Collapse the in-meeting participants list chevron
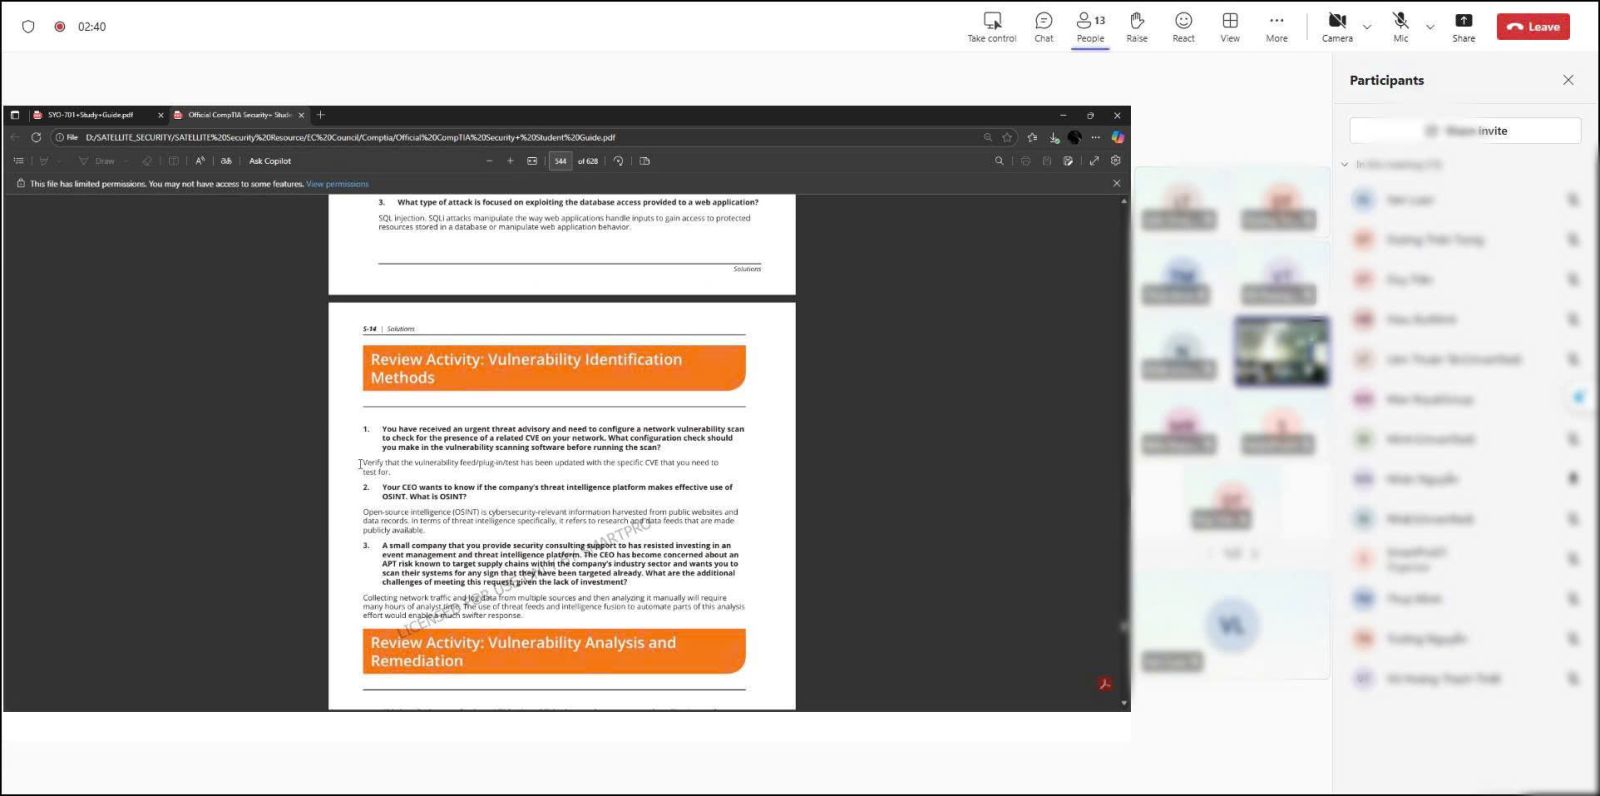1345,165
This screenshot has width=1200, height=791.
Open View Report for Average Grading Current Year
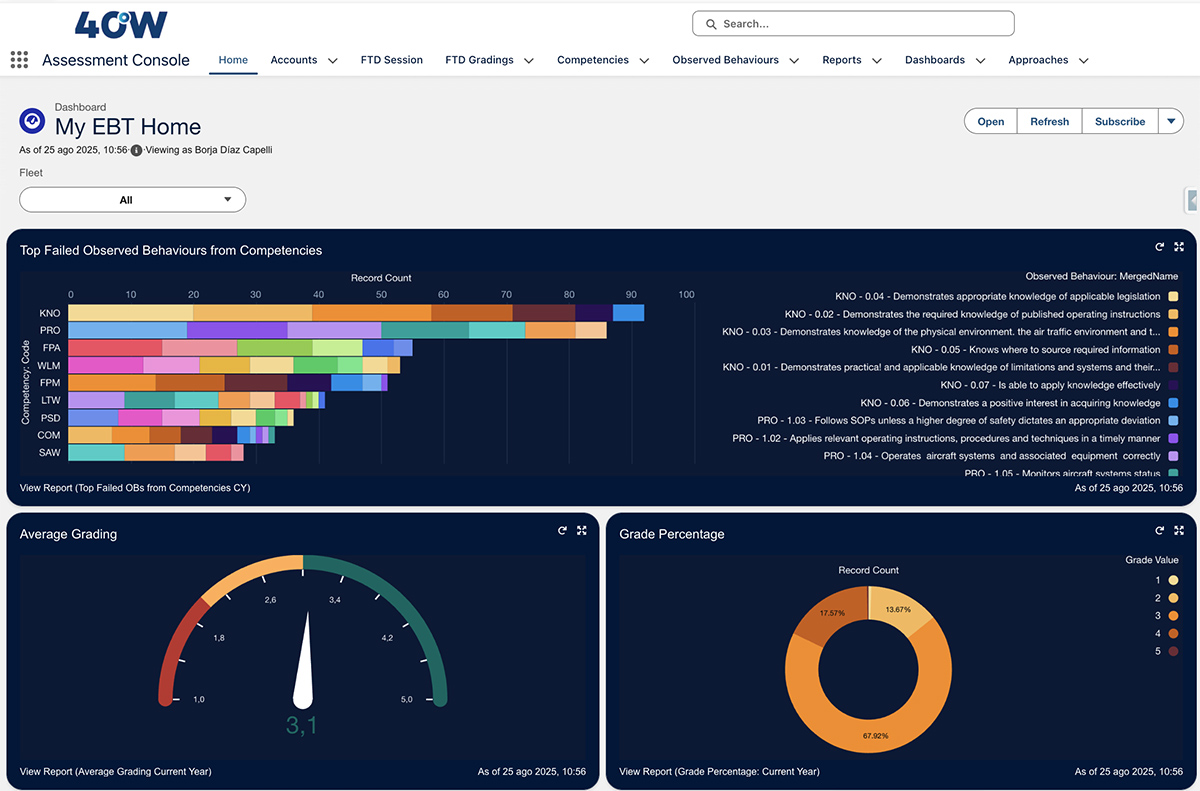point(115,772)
* * * *
Identify each line in the material that contains the string "width", and reproduce those lines in full.

▶ _Complete answer_
This screenshot has width=1200, height=791.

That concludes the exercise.